• _Supplied records_
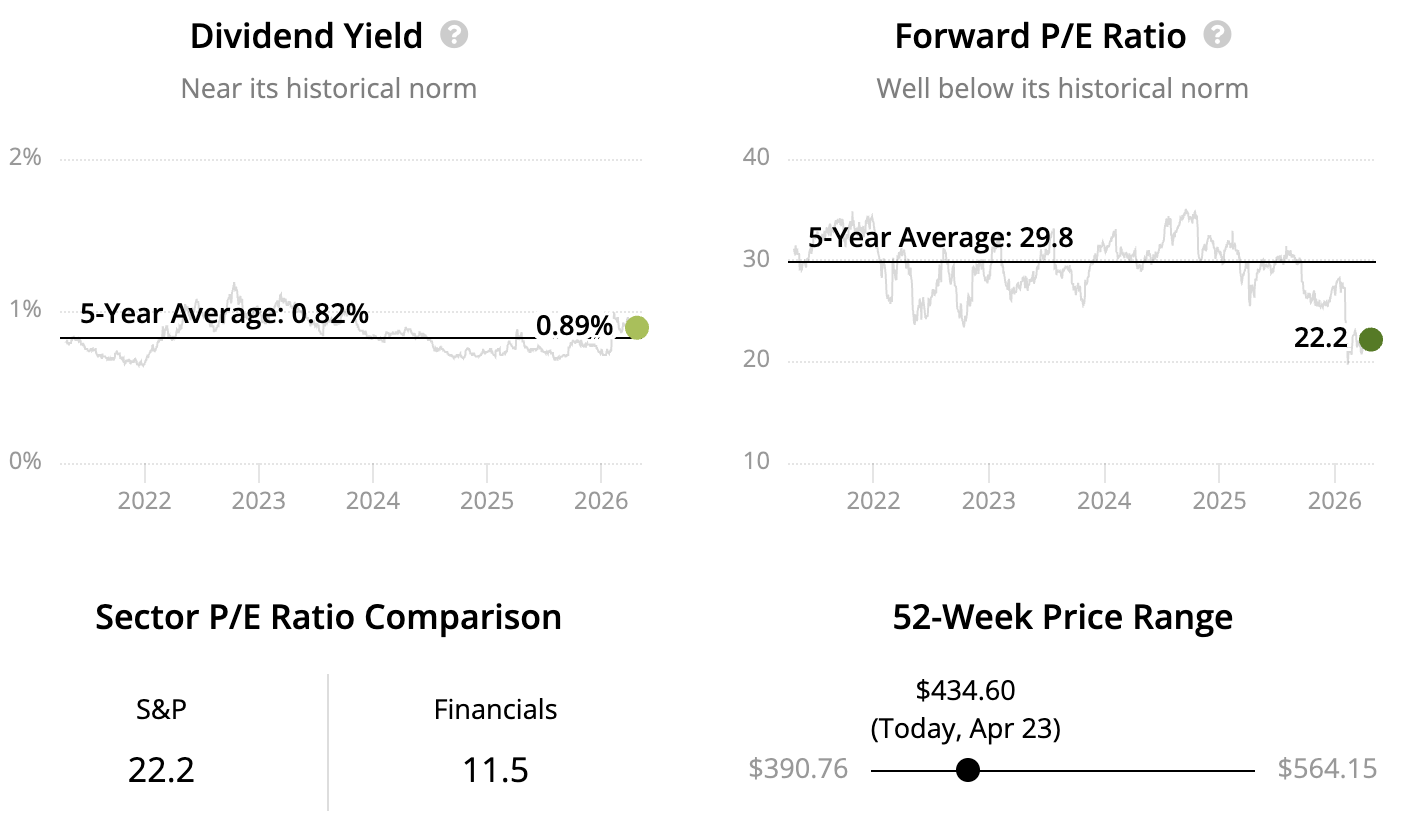This screenshot has width=1414, height=830.
Task: Click the $434.60 today's price label
Action: tap(965, 690)
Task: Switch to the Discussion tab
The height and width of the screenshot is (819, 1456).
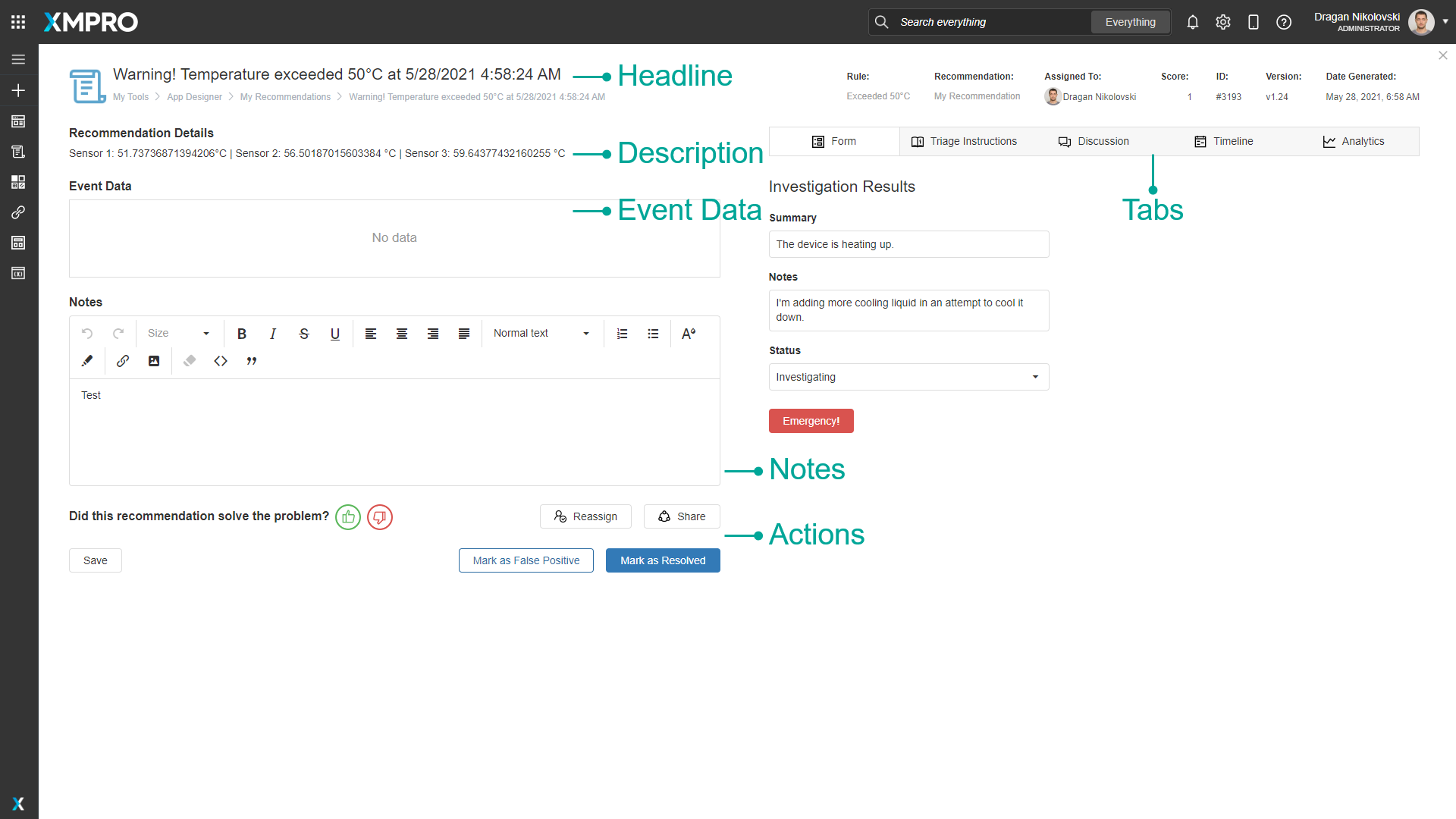Action: (x=1094, y=141)
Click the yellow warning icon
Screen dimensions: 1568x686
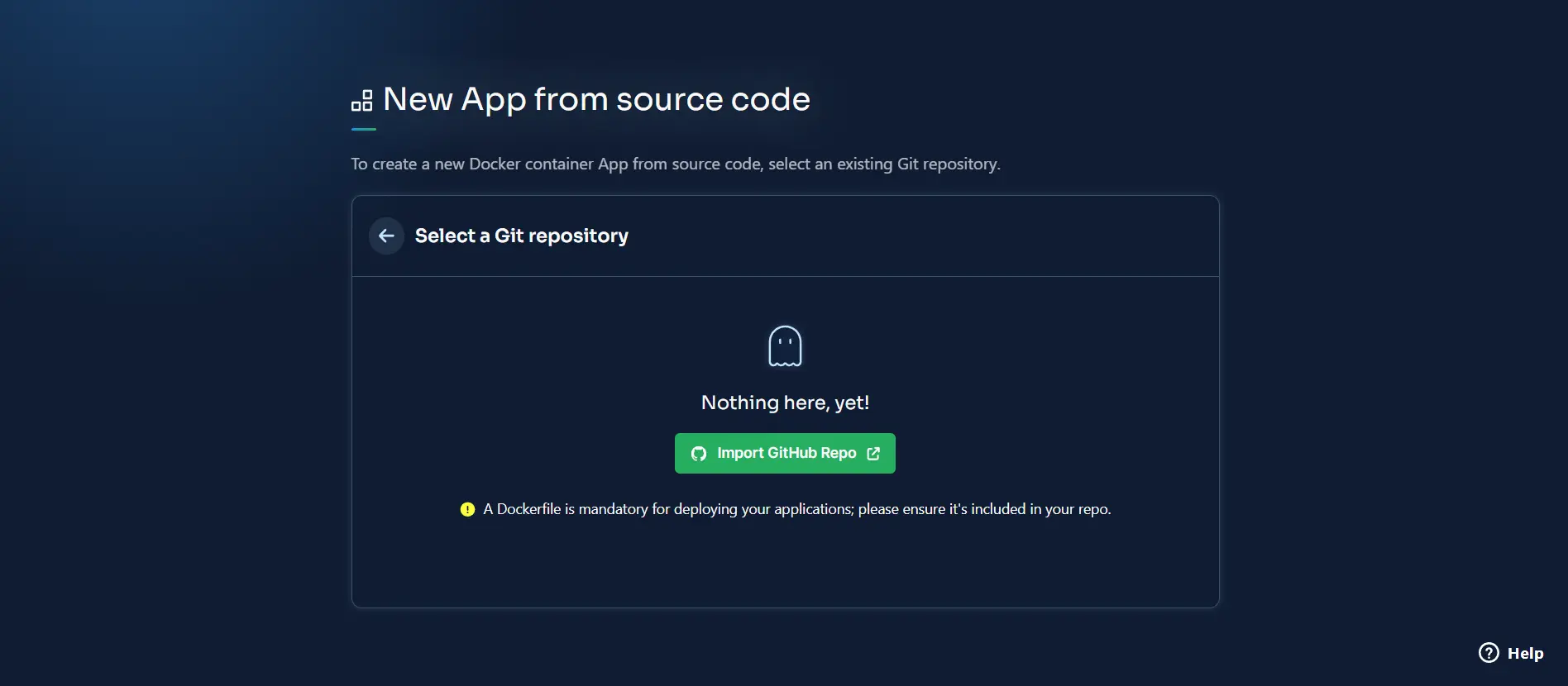coord(467,509)
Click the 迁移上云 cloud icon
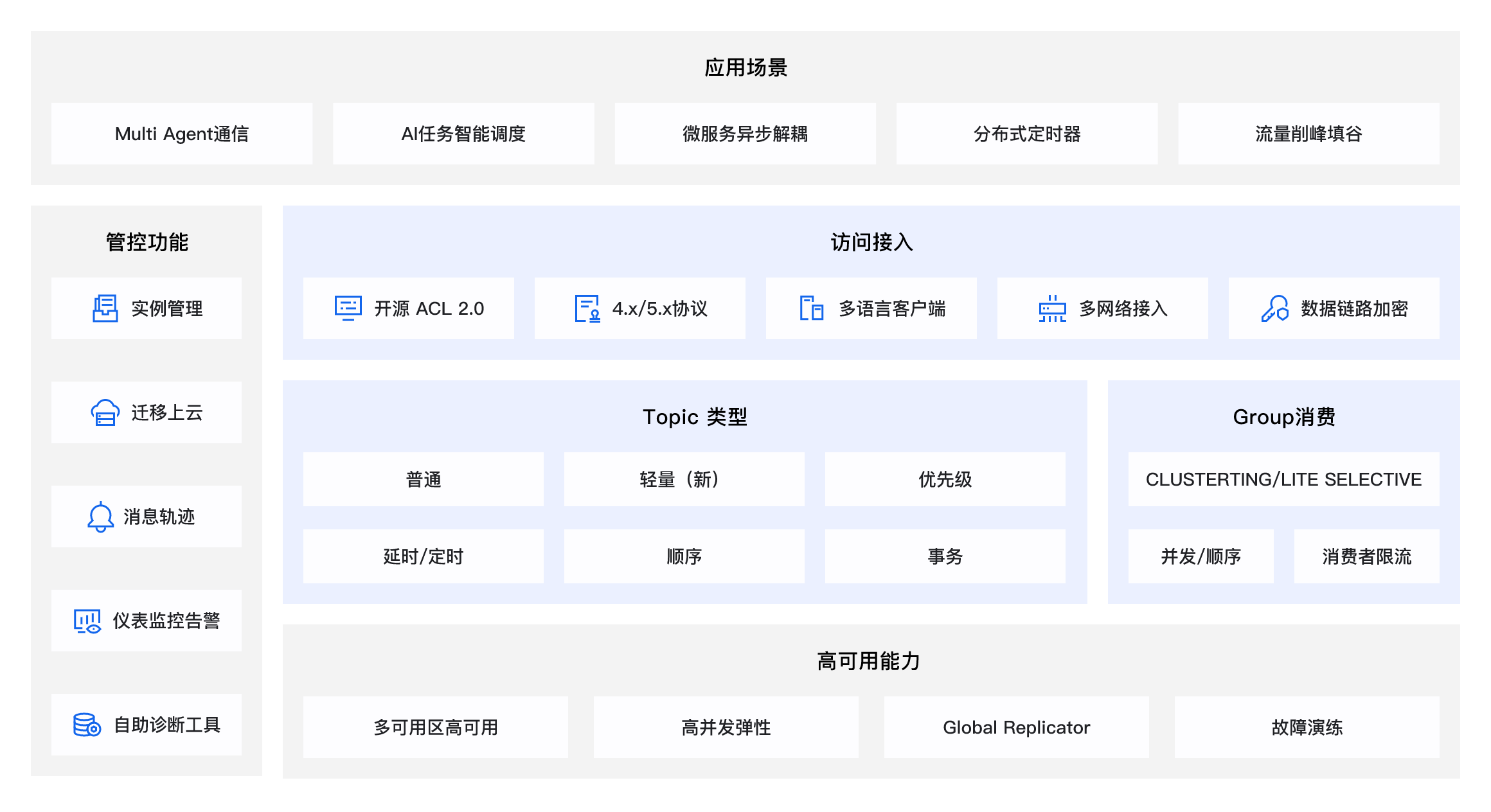The image size is (1491, 812). [x=103, y=412]
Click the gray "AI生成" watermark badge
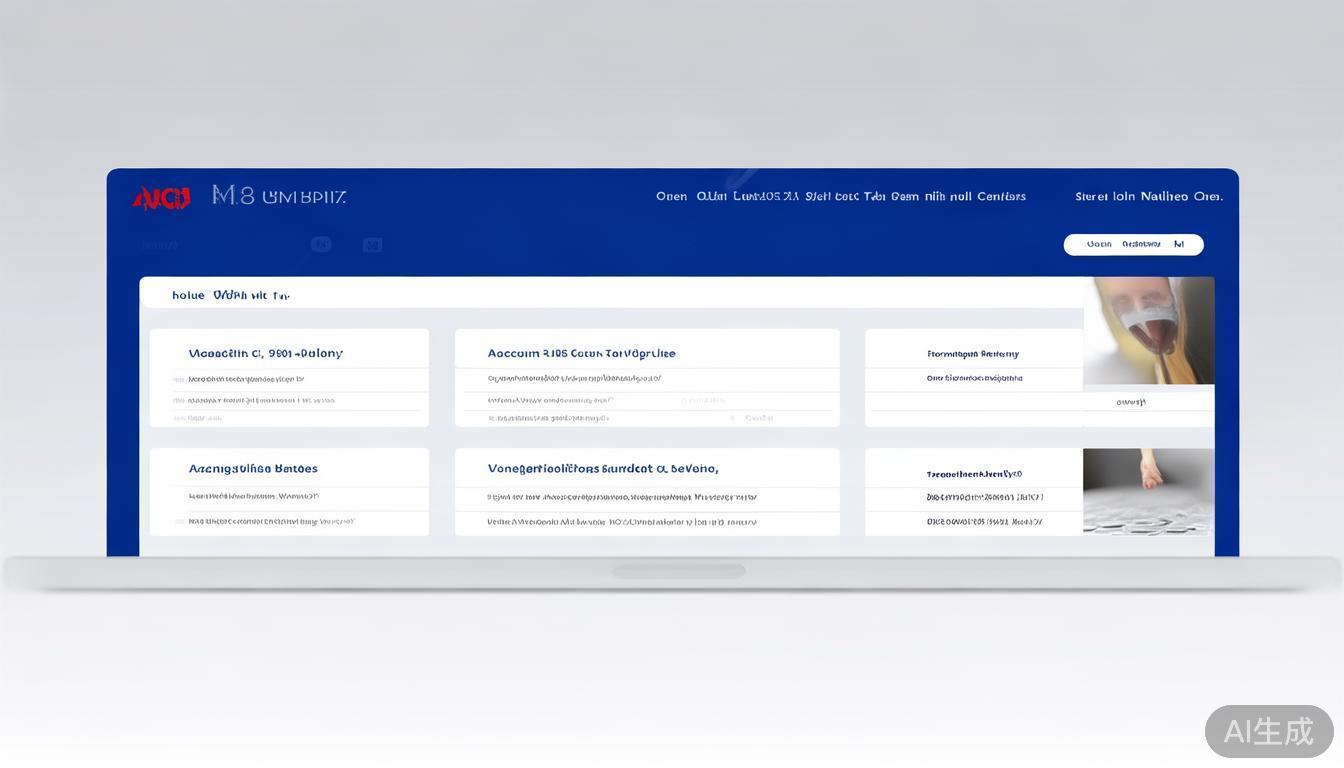The height and width of the screenshot is (768, 1344). coord(1268,731)

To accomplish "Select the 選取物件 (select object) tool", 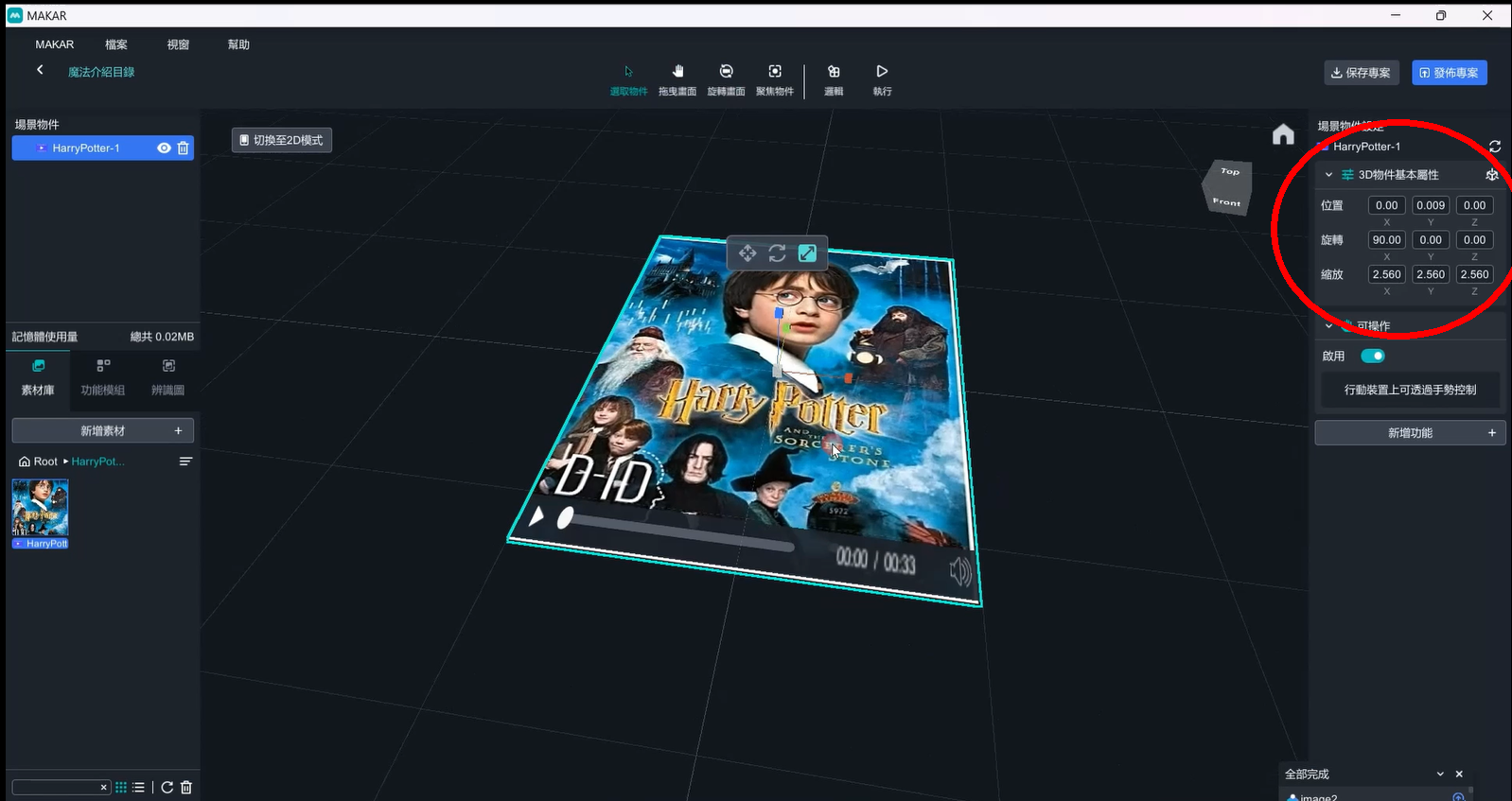I will pyautogui.click(x=628, y=78).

• _Exercise instructions_
Output the rows above, from the start through the line containing "The image size is (1491, 812). [x=103, y=412]", as a Markdown table with the columns "Index" and "Content". Number each line, omit blank lines, and leave the pictures out.

• _The completed task_
| Index | Content |
|---|---|
| 1 | This screenshot has width=1414, height=830. |
| 2 | Task: Click the $434.60 today's price label |
| 3 | Action: tap(965, 690) |
| 4 | Task: Switch to the Discussion tab |
| 5 | The height and width of the screenshot is (819, 1456). |
| 6 | Action: (x=1094, y=141) |
| 7 | Click the yellow warning icon |
| 8 | Screen dimensions: 1568x686 |
| 9 | coord(467,509) |
| 10 | Click the 迁移上云 cloud icon |
| 11 | The image size is (1491, 812). [x=103, y=412] |